Southeastern Utah is one of the most remarkable places in the United States. Its vast red-rock landscape seems to go on forever. I was lucky to recently spend three days under the Bears Ears, named for twin buttes that poke up from the landscape and look like, well, the ears of a bear. I pitched my backpacking tent among dozens of others — and a couple of teepees, too — in a meadow surrounded by a beautiful ponderosa pine forest, right in the shadow of Bears Ears.
The first night, a full moon illuminated my steps back to my tent after dinner and conversation with the Navajo, Hopi, Zuni and Ute tribes who—like the rest of us—had gathered in the meadow to support the area’s protection. The next day, I would follow them on the 90-minute drive to the town of Bluff, where Interior Secretary Sally Jewell had come to hear comments from the public on the proposed Bears Ears National Monument.
More than 1,400 people poured into Bluff (population: 300) for the July 15 hearing — a testament to Utah residents’ eagerness to protect the region. Time was too short to hear everyone. So speakers chosen by lottery spoke, one after another, of what the surrounding landscape meant to them. Navajo President Russell Begaye called the Bears Ears area a “place of healing and spirituality” and said that “Navajos relate to the Bears Ears area as other people relate to their relatives.” A San Juan County resident spoke of how she valued the freedom to use the land as she chose, just as her family had done for generations.
Everyone who spoke shared a passion for the land and a desire to protect it. The question for Secretary Jewell is how to do that.
One option — the Public Lands Initiative, a bill introduced by Representative Rob Bishop (R-Utah) — has been presented as a compromise in the intense debates over how to use Utah’s wilderness. The reality, however, is that energy development and motorized use would win and wilderness would lose out under Bishop’s plan. The bill fails to protect 62 percent of the land citizens have proposed for wilderness. And the bill’s “National Conservation Areas” would allow numerous uses, like grazing and road-building, that few would call conservation. Finally, when it comes to Bears Ears itself, the bill protects only a small piece of the landscape, exposing the area’s natural and cultural resources to further destruction.
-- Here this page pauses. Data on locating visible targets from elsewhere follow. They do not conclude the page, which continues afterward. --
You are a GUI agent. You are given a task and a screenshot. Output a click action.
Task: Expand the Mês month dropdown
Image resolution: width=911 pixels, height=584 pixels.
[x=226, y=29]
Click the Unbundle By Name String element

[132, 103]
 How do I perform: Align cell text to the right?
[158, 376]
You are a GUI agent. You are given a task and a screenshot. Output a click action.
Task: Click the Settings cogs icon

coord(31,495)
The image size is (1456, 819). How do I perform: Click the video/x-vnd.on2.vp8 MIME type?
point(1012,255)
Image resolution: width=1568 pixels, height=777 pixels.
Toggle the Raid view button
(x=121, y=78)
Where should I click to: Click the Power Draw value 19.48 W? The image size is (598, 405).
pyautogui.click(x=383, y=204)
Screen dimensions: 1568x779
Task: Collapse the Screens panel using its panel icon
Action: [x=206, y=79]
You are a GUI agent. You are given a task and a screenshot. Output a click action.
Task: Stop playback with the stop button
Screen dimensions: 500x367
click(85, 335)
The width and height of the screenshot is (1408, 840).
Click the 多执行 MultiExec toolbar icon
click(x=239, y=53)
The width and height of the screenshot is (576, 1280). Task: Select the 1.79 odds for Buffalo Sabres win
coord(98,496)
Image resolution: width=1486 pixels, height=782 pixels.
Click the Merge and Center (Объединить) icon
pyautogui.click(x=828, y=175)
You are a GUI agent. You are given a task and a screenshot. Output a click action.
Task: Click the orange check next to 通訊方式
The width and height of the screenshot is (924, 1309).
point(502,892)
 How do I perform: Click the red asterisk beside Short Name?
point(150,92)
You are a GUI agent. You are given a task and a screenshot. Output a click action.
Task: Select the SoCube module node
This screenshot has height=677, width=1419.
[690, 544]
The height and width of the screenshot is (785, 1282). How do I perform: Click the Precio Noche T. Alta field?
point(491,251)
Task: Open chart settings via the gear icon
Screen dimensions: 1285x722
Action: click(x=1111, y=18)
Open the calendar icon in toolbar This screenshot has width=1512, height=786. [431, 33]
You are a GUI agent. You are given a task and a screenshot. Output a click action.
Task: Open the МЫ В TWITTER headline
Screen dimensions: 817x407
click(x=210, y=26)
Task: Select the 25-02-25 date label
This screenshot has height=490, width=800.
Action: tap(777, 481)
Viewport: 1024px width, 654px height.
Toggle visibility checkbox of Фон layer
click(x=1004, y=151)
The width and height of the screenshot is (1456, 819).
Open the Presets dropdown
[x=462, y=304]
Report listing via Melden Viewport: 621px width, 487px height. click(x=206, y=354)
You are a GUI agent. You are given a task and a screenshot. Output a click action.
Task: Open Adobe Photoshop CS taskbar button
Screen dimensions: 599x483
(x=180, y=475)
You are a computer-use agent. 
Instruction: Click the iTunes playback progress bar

The better option—designation as a National Monument by President Obama under the Antiquities Act — offers immediate and lasting protection for 1.9 million acres of naturally rich and culturally important tribal lands. The monument proposal, developed by the Bears Ears Inter-Tribal Coalition, protects existing uses but prevents future destruction. It offers a powerful new model for managing our public lands: tapping into the wisdom and experience of Native Americans to preserve the land for future generations as they have struggled to preserve it in the past. Access to the land for a variety of uses won’t end with monument designation; neither will public comment. Most importantly, Native Americans will have a say in the preservation and management of the land.
Secretary Jewel has said she sleeps better when her decisions protect places for tomorrow—not just today. A national monument designation will do that for Bears Ears. Bishop’s Public Lands Initiative will not.